▶ [Gestelde opgave 1]
Herhaal woordelijk de regels uit de records, beginnend bij de regel met "Select the 单位名称 search tab" en eindigend bij de regel met "coord(89,127)". Geef uitsluitend deze regels.

En laat me meteen nog maar een knuppel in het hoenderhok
smijten: Lionel Messi is voor mij zonder enige twijfel de beste voetballer aller tijden.
(Waarop de fans van Pelé en Diego Maradona naar goede gewoonte uit hun krammen
schieten…) Neen, de 1m60 kleine ‘vlo’ heeft nog geen wereldbeker gewonnen (en
al zeker geen drie, zoals Pelé), maar hij heeft andere prestaties geleverd die
uniek zijn. Zullen we het inderdaad even over erelijsten hebben?

Pelé: zes titels met Santos in Brazilië, twee eindzeges in
de Copa Libertadores (de Zuid-Amerikaanse tegenhanger van de Champions League),
twee keer de Intercontinentale beker (het huidige WK voor clubs), drie
wereldtitels met Brazilië (al speelde hij in 1962 niet de finale omwille van
een blessure), vele malen topschutter in de Braziliaanse competitie, in 1999
door het Internationaal Olympisch Comité uitgeroepen tot atleet van de twintigste eeuw.

Maradona: twee titels met Napoli in Italië, één titel met
Boca Juniors in Argentinië, één Coppa Italia met Napoli, één Copa del Rey met
Barcelona, één UEFA Cup, één wereldbeker en één finale met Argentinië, één keer
topschutter in de Serie A, één Gouden Bal als beste voetballer van het jaar en
twee bekroningen van France Football (die trofeeën werden in de jaren tachtig
nog apart uitgereikt).

Messi: vijf titels met Barcelona in Spanje (en een zesde op
komst), twee keer Copa del Rey, twee keer Champions League (hij speelde als
19-jarige ook mee in de campagne 2005/2006, maar was niet geselecteerd voor de
finale, maar ja, zelfs Xavi en Iniesta zaten toen op de bank…), twee keer het
WK voor clubs, één Olympische titel met Argentinië, twee keer topschutter in de
Primera División, vier opeenvolgende Gouden Ballen als beste voetballer ter
wereld. En hij is nog altijd maar 25.

Bovendien is Lionel Messi een aardige jongen, zonder
kapsones, al heeft ie nu wel een tattoo met de naam van zijn zoontje Thiago en
twee babyhandjes op zijn linkerkuit en een afbeelding van zijn vriendin op zijn
linkerschouderblad staan. Maar je hoort over hem geen wilde discotheekverhalen,
geruchten over ongeremd drugsgebruik of berichten over het in beschonken
toestand in elkaar rammen van een toevallige voorbijganger die naar zijn zin
iets te veel in de weg liep. Messi: kleine man, grote voetballer, bescheiden
mens.

▶ [Gestelde opgave 2]
Geef uit het fragment over Lionel Messi woordelijk het gedeelte weer dat begint bij "En laat me meteen" en eindigt bij "de twintigste eeuw.".

▶ [Getoonde gegevens]
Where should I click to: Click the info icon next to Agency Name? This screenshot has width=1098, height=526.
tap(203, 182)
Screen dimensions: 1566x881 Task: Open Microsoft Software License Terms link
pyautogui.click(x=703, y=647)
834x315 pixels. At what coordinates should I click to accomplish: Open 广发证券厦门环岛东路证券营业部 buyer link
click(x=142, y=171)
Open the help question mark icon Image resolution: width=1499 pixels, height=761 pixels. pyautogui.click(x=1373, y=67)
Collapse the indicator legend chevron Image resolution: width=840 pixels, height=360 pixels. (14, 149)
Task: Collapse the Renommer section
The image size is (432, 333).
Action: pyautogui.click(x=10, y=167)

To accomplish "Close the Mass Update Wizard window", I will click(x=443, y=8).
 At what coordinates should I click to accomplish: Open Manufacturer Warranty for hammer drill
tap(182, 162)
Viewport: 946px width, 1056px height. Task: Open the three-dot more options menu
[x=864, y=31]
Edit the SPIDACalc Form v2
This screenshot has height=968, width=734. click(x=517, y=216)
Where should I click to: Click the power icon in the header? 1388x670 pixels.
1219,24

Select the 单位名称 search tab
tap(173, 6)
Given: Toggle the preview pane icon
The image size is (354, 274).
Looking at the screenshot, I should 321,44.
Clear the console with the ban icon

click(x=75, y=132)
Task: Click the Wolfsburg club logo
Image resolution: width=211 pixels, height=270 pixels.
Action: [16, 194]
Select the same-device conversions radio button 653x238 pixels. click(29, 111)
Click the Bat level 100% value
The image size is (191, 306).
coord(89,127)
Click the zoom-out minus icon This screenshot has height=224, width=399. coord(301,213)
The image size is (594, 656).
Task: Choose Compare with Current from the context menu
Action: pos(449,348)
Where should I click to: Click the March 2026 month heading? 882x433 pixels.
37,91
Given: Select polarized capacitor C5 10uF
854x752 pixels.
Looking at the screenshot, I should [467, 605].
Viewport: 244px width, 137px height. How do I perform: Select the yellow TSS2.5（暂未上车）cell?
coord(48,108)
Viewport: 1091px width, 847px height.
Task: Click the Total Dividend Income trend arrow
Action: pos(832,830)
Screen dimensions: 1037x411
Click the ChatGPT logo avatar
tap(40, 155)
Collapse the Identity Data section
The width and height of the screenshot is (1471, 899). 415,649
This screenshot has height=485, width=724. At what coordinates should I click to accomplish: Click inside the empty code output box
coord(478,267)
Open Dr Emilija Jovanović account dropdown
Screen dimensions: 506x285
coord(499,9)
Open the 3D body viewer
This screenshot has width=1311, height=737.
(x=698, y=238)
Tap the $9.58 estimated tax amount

▶ [Schriftelijk antwoord 1]
Select the 单位名称 search tab
tap(173, 6)
Given: Toggle the preview pane icon
The image size is (354, 274).
Looking at the screenshot, I should 321,44.
Clear the console with the ban icon

click(x=75, y=132)
Task: Click the Wolfsburg club logo
Image resolution: width=211 pixels, height=270 pixels.
Action: [16, 194]
Select the same-device conversions radio button 653x238 pixels. click(29, 111)
Click the Bat level 100% value
The image size is (191, 306).
coord(89,127)

▶ [Schriftelijk antwoord 2]
En laat me meteen nog maar een knuppel in het hoenderhok
smijten: Lionel Messi is voor mij zonder enige twijfel de beste voetballer aller tijden.
(Waarop de fans van Pelé en Diego Maradona naar goede gewoonte uit hun krammen
schieten…) Neen, de 1m60 kleine ‘vlo’ heeft nog geen wereldbeker gewonnen (en
al zeker geen drie, zoals Pelé), maar hij heeft andere prestaties geleverd die
uniek zijn. Zullen we het inderdaad even over erelijsten hebben?

Pelé: zes titels met Santos in Brazilië, twee eindzeges in
de Copa Libertadores (de Zuid-Amerikaanse tegenhanger van de Champions League),
twee keer de Intercontinentale beker (het huidige WK voor clubs), drie
wereldtitels met Brazilië (al speelde hij in 1962 niet de finale omwille van
een blessure), vele malen topschutter in de Braziliaanse competitie, in 1999
door het Internationaal Olympisch Comité uitgeroepen tot atleet van de twintigste eeuw.